_Exercise data_:

——

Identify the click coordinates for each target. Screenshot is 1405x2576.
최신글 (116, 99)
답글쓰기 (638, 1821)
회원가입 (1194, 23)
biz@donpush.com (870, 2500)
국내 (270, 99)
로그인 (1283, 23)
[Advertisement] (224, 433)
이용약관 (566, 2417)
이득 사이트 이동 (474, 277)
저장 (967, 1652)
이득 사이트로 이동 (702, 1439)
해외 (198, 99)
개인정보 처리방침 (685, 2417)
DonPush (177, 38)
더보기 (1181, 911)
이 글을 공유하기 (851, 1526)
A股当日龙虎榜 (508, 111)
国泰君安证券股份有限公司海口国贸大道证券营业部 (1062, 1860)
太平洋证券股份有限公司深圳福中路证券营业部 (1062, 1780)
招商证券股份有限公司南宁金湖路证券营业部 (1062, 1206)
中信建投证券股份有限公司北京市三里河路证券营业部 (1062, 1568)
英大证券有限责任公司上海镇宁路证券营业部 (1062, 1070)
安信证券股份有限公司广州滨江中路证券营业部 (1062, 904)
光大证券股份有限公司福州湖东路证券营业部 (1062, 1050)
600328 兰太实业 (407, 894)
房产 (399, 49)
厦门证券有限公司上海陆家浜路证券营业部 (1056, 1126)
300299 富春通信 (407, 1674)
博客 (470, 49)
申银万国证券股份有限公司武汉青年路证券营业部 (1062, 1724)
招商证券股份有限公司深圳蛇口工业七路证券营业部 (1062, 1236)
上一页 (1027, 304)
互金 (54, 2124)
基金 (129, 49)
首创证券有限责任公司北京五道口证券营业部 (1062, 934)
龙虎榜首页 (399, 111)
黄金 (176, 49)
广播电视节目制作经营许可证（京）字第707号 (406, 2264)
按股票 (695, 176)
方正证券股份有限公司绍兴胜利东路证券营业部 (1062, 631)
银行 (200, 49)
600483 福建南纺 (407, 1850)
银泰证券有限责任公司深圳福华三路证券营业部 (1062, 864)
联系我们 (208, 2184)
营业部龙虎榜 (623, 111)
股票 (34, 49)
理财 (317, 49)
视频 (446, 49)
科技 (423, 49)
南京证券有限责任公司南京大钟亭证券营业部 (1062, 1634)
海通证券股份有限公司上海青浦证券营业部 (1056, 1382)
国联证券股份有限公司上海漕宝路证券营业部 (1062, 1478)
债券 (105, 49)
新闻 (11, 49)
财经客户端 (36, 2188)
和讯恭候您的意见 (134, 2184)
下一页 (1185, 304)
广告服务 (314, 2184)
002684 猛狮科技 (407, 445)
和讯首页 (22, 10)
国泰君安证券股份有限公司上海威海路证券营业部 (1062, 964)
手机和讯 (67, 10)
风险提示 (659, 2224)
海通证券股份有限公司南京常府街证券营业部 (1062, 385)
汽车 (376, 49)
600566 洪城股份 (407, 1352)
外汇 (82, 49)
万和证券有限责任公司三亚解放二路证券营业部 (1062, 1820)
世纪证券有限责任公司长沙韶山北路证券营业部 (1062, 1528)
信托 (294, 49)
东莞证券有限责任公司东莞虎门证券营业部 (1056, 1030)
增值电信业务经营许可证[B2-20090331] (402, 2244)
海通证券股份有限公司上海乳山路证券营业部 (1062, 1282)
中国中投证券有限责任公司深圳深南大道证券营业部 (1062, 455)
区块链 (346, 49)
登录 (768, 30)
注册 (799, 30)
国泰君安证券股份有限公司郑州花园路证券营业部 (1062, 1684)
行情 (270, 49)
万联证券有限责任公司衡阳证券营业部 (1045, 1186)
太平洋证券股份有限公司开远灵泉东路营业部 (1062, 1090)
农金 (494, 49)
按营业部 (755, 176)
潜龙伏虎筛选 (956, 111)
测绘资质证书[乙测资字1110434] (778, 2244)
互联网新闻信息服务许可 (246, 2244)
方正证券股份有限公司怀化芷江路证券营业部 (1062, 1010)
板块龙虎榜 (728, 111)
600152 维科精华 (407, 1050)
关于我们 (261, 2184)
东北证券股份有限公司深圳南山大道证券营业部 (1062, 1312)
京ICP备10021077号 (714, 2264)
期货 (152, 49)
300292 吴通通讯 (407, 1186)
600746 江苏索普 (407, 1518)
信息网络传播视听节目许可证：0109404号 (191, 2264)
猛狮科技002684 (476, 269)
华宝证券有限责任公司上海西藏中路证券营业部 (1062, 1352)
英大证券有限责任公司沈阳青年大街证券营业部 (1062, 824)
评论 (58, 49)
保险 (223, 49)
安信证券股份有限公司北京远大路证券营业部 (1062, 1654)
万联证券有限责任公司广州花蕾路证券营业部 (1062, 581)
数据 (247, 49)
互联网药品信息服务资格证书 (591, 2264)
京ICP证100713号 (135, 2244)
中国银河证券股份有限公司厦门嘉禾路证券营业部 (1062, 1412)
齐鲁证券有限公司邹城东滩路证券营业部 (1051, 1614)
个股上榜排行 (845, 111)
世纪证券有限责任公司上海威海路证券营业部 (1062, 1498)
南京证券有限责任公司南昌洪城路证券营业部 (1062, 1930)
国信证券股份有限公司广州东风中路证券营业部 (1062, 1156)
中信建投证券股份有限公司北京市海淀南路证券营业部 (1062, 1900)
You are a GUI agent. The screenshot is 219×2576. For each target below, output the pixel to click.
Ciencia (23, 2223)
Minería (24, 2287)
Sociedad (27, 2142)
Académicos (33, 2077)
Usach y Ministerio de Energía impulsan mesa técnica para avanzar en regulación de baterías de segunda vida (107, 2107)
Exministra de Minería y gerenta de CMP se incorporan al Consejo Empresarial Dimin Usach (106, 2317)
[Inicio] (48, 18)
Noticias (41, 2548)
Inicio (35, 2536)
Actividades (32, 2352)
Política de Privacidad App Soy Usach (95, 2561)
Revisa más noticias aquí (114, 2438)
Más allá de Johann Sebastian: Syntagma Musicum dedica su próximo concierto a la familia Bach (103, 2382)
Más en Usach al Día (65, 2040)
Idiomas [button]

——

_Work to complete_: Exactly how many lines of the records include "click"? Provide the number by itself.

_Response_: 2